> [TEXT PROVIDED]
A direct link between smoking and glaucoma hasn’t been proven – yet. But, the connection is clear between smoking, high blood pressure, cataracts and diabetes – all are known glaucoma risk factors. 


Smoking and Uveitis

Uveitis (inflammation of the eye’s middle layer, or uvea) is a serious eye disease that can result in complete vision loss.

It harms vital structures of the eye, including the iris and retina, and can lead to complications such as cataract, glaucoma and retinal detachment.

Evidence shows smokers are more likely than non-smokers to have uveitis, and smoking appears linked to the development of uveitis. One study found smoking was associated with a 2.2 times greater than normal risk of having the condition.


Smoking and Diabetic Retinopathy

Diabetic retinopathy damages the blood vessels of the retina and can result in vision loss.

More than 5 million Americans age 40 and older have diabetic retinopathy due to type 1 or type 2 diabetes. And that number will grow to about 16 million by 2050, according to the U.S. Centers for Disease Control and Prevention.

There also is a causal relationship between smoking and both the development and progression of diabetic retinopathy, in addition to numerous other diabetes complications.

A Diabetes Care study showed smoking doubles diabetes risk. And, many people with the condition also develop retinopathy, which can damage vision.

Smokers are up to four times more likely to go blind in old age. 


Smoking and Dry Eyes

Dry eye syndrome describes insufficient tears on the eye’s surface, which are needed to keep the eye lubricated and healthy. Sufferers of dry eye can experience eye redness, itchiness, a “foreign body” sensation and even watery eyes.

Tobacco smoke is a known eye irritant and worsens dry eye — even among second-hand smokers — particularly for contact lens wearers. People who smoke are nearly twice as likely to have dry eyes. This according to a recent University of Wisconsin study.

Graves’ disease

Tobacco use increases your chance of developing eye complications related to thyroid disease. Graves’ disease is caused by a generalized over activity of the entire thyroid gland (hyperthyroidism). It is named for Robert Graves, an Irish physician, who described this form of hyperthyroidism about 150 years ago.

Graves’ disease is the only kind of hyperthyroidism that can be associated with inflammation of the eyes, swelling of the tissues around the eyes and bulging of the eyes (called Graves’ ophthalmopathy).


Smoking and Infant Eye Disease

Women who smoke during pregnancy transmit dangerous toxins to the placenta, potentially harming the unborn child. Smoking while pregnant increases the chance of many fetal and infant eye disorders, among other serious health problems.

Women who smoke during pregnancy increase the risk of having a baby with lazy eye and facial defects involving the eyes.

> [INFORMATION SUPPLIED]

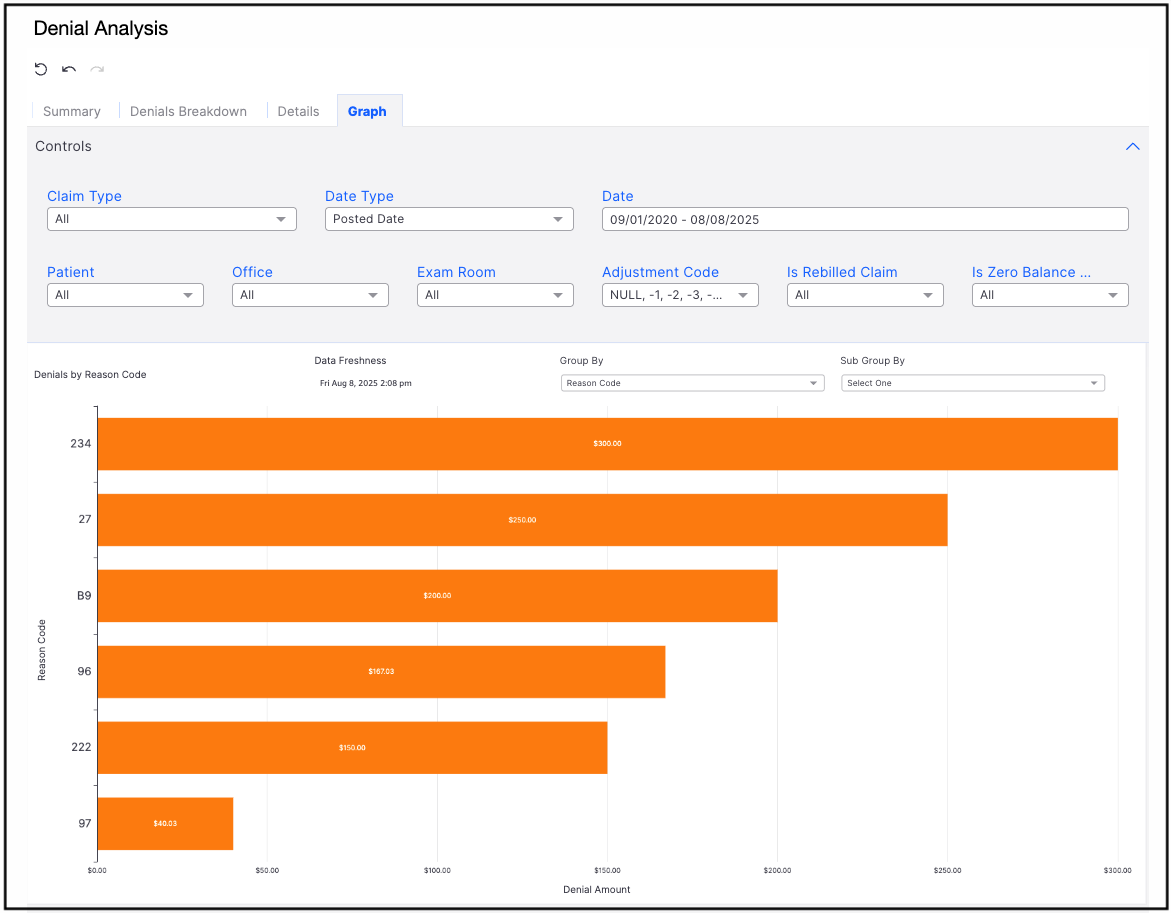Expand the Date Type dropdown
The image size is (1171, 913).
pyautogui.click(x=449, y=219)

> [PROBLEM DETAILS] According to the text on smoking and eye disease, how much did one study find smoking raised the risk of having uveitis?

> [ANSWER] Smoking was associated with a 2.2 times greater than normal risk of having uveitis.